Technology can improve the speed, quality, and cost of available goods and services, but it can also displace large numbers of workers. This possibility begs the questions of who will buy the products made by robots or the services provided by machines? Moreover, how are traditional benefits like health care and retirement accounts will be provided to the working class? In such an economy that employs dramatically fewer workers, we’ll still need to deliver benefits to displaced workers. Furthermore, our traditional methods of taxation and microeconomics behavior will be not longer be valid and a new model must be in place to accommodate the machine age and its lasting effects on humans.
The impact of machines ran by computers is already being felt throughout the economy. The worldwide number of industrial robots has increased rapidly over the past few years. The availability of lower priced robots, which can operate all day without interruption, makes them more profitable than human workers. Computer can execute stock trades in a fraction of a second, faster and more accurately than any human.

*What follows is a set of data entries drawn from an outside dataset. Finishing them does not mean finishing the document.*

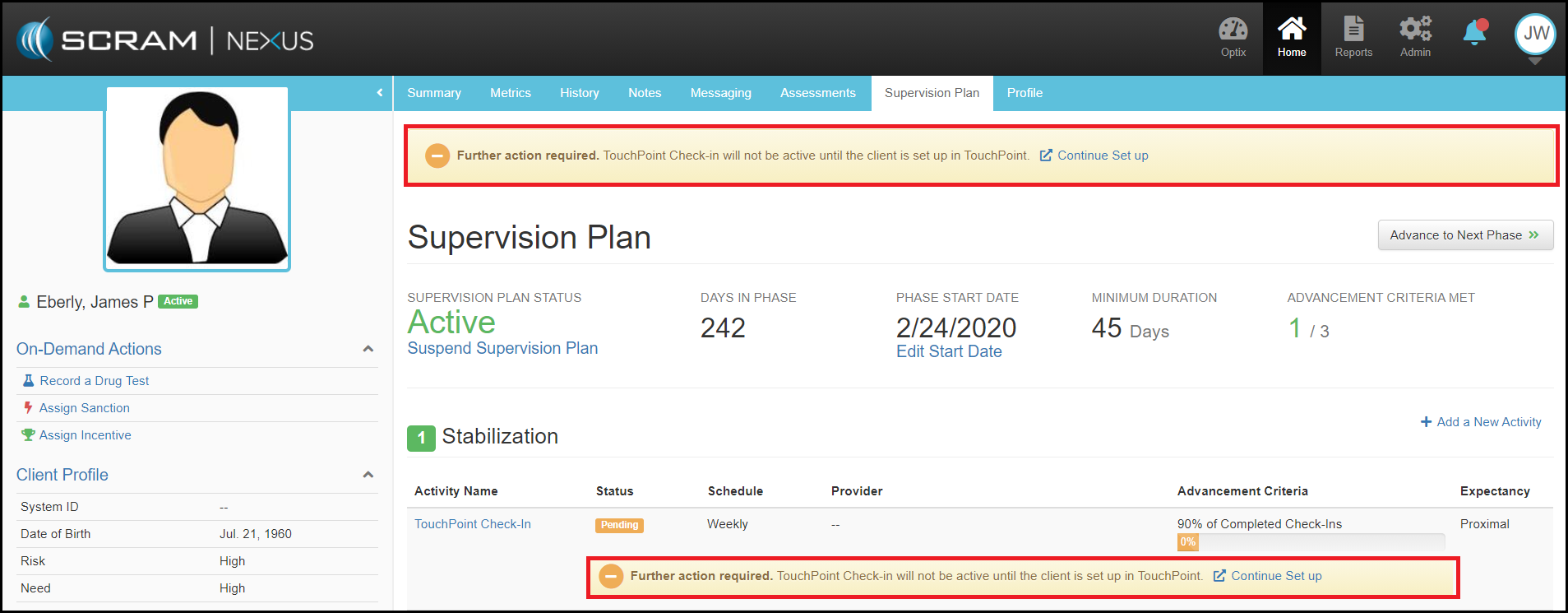Check the notifications bell
The image size is (1568, 613).
(1474, 33)
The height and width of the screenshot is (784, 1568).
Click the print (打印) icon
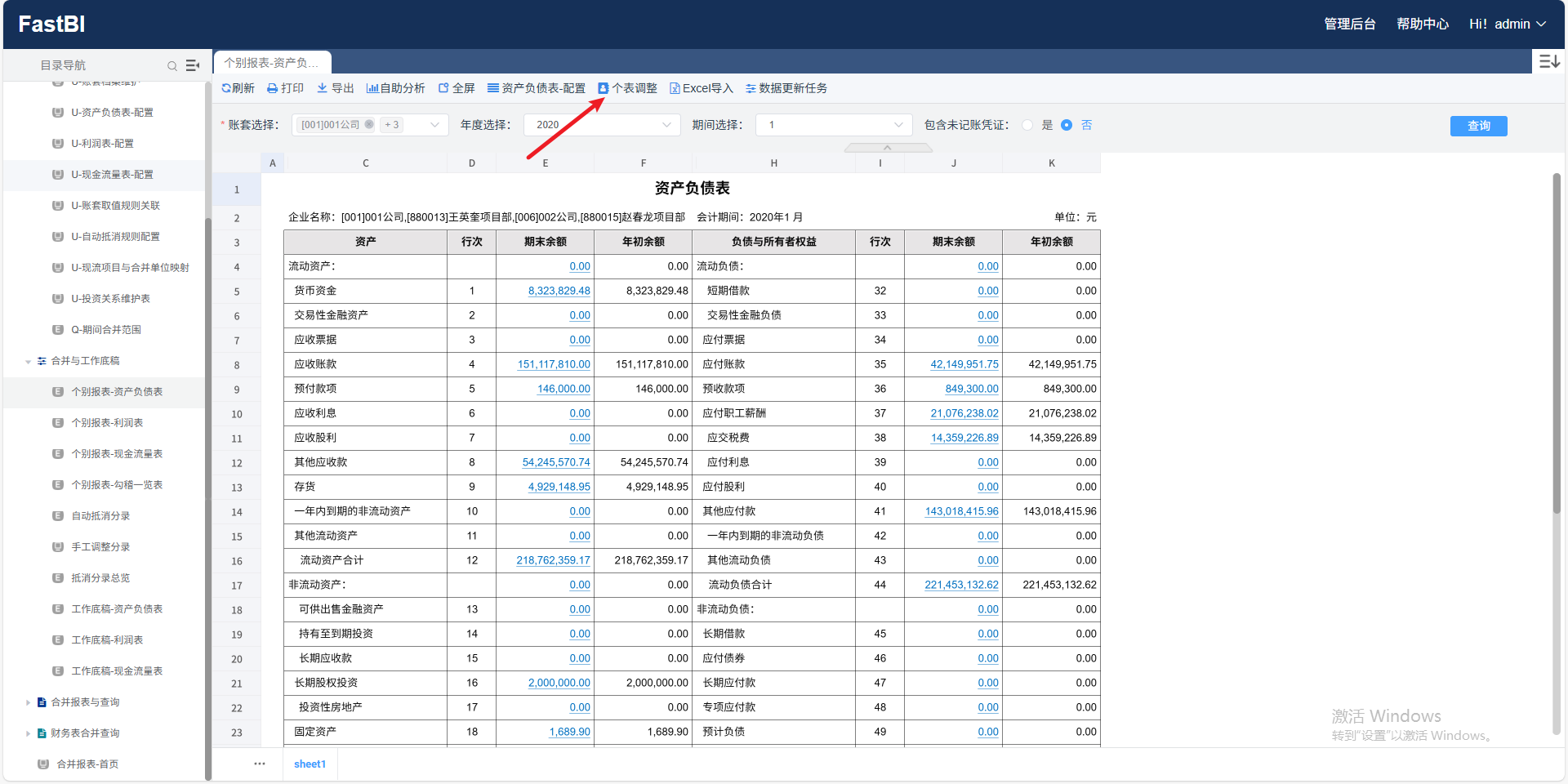(x=273, y=88)
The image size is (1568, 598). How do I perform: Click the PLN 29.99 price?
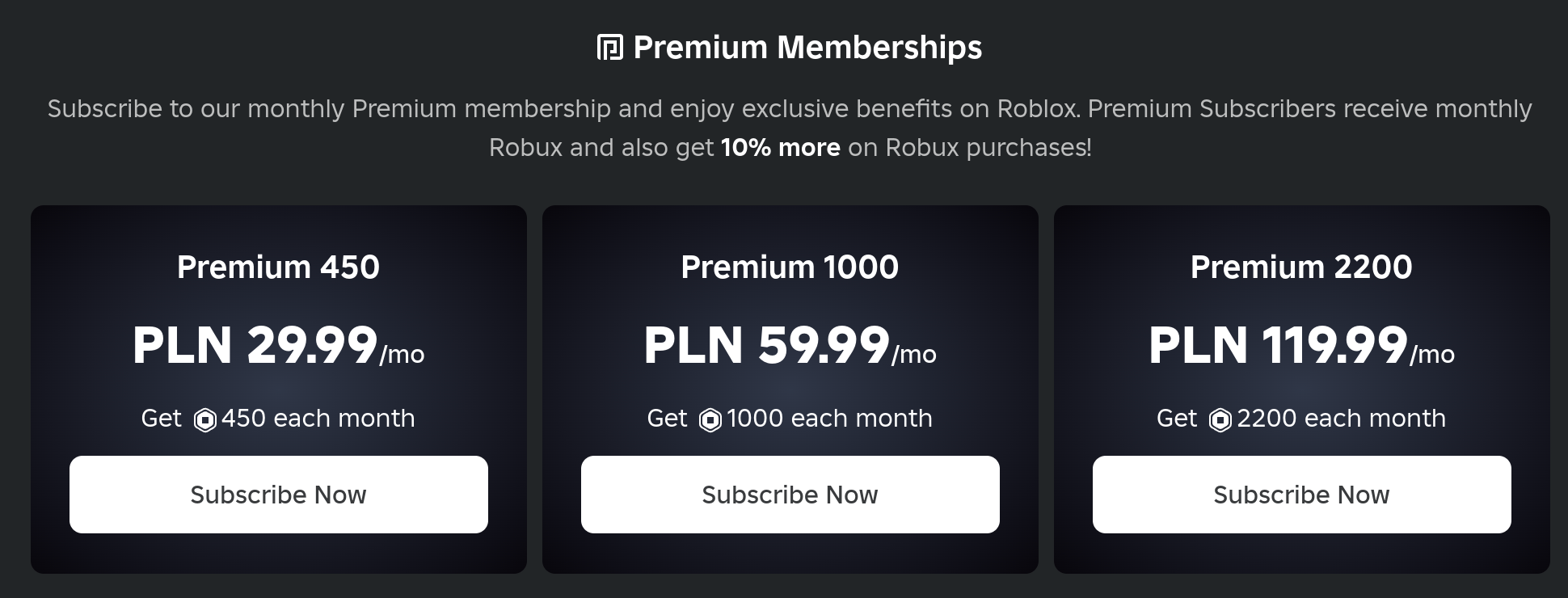(x=255, y=346)
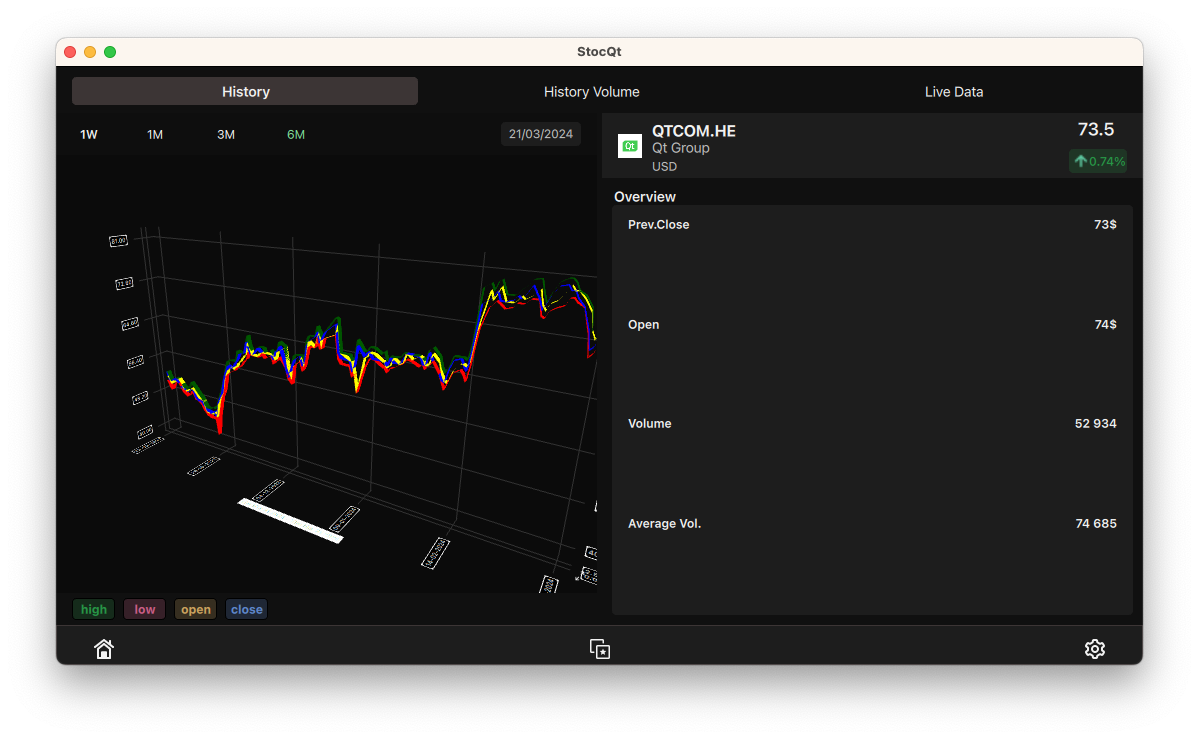The height and width of the screenshot is (739, 1199).
Task: Click the QTCOM.HE stock header
Action: (x=694, y=130)
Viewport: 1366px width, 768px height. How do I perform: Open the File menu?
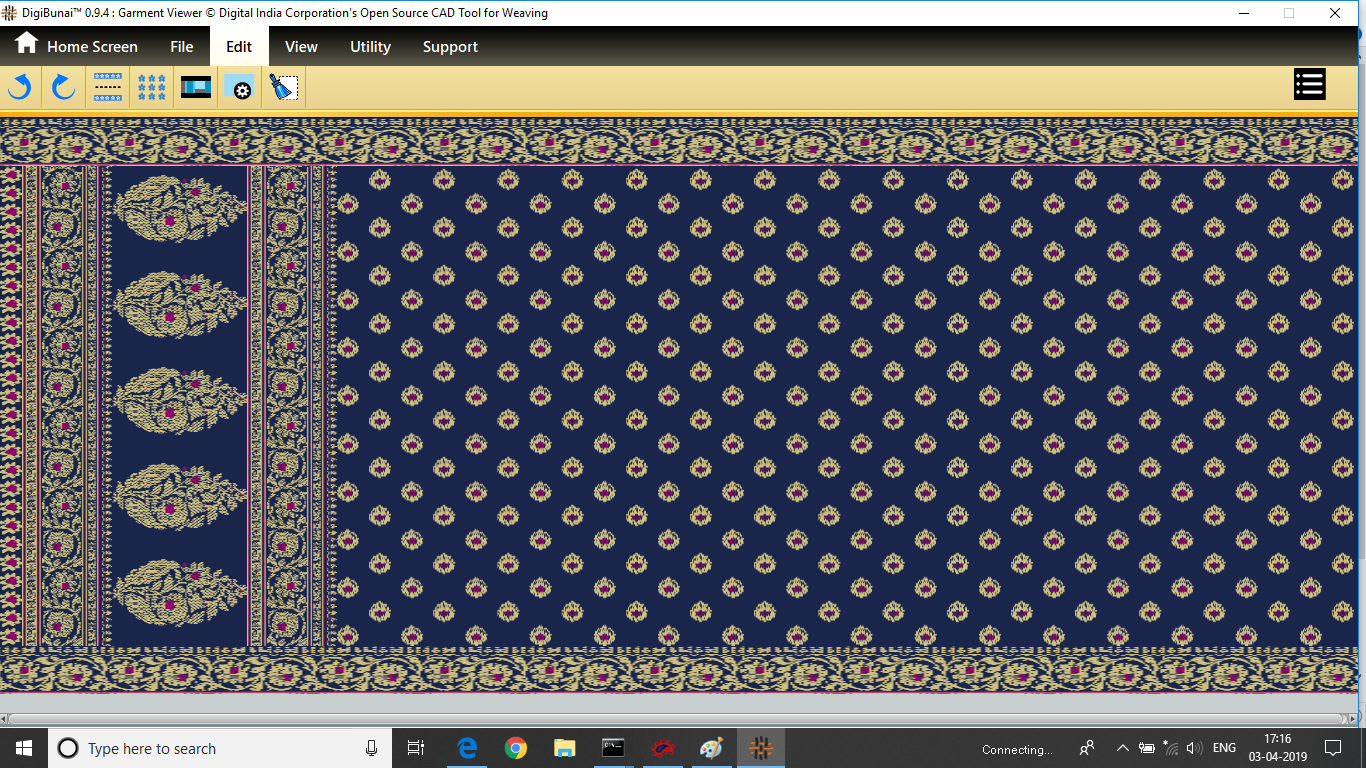[181, 47]
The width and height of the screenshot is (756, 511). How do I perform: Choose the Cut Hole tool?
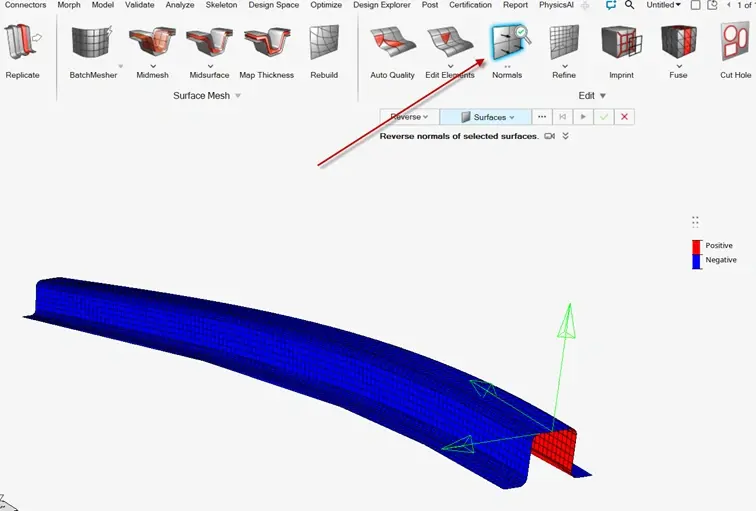point(736,44)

Any policy measures that encloses the future of employees must also include the effects of uncertainty and the outcomes expected on future employment. The United Nations estimates that global poverty has been reduced more in the past 50 years than in the previous 500 and China is point on the count.
Many claim that software automation that has eliminated jobs is also creating more jobs than it has destroyed. The U.S. census data released in September indicates that the largest annual drop in poverty since 1999 and adding that 3 million jobs were created from 2014 to 2015. Moreover, the world’s top tech companies are in a race to build the most advanced AI and dominate a massive market however, this also becomes part of scary story which means the technology will get better fast and contending with slow moving policy that must be in place to adjust for the change. The last time our societies went through such radical experience came about in the last century when the automobile, telecommunications, the airplane and mass electrification were introduced changing the world. “A society that had established countless routines and habits, norms and regulations, to fit the conditions of the previous revolution, does not find it easy to assimilate the new one,” according to economist Carlota Perez in Technological Revolutions and Financial Capital, her classic book.
Big questions facing policy makers is how to solve the unemployment of displaced workers and how to fund and design the retraining of the workforce. How are income taxes going to be collected from the massively unemployed workforce? And who is going to purchase industrial production when people lack incomes?
It seems that the transition from a labor economy to one run by AI and robots will need to come in a package deal which would need to include a safety net for displaced workers and a retraining component for the new economy. Even so, the question of where the funds are going to come from for such massive investments and expenditures that will be needed to counter act the rapid pace of change is still up in the air? Many have suggested taxing robots and automation in order to raise the funds required for the transition to the new era.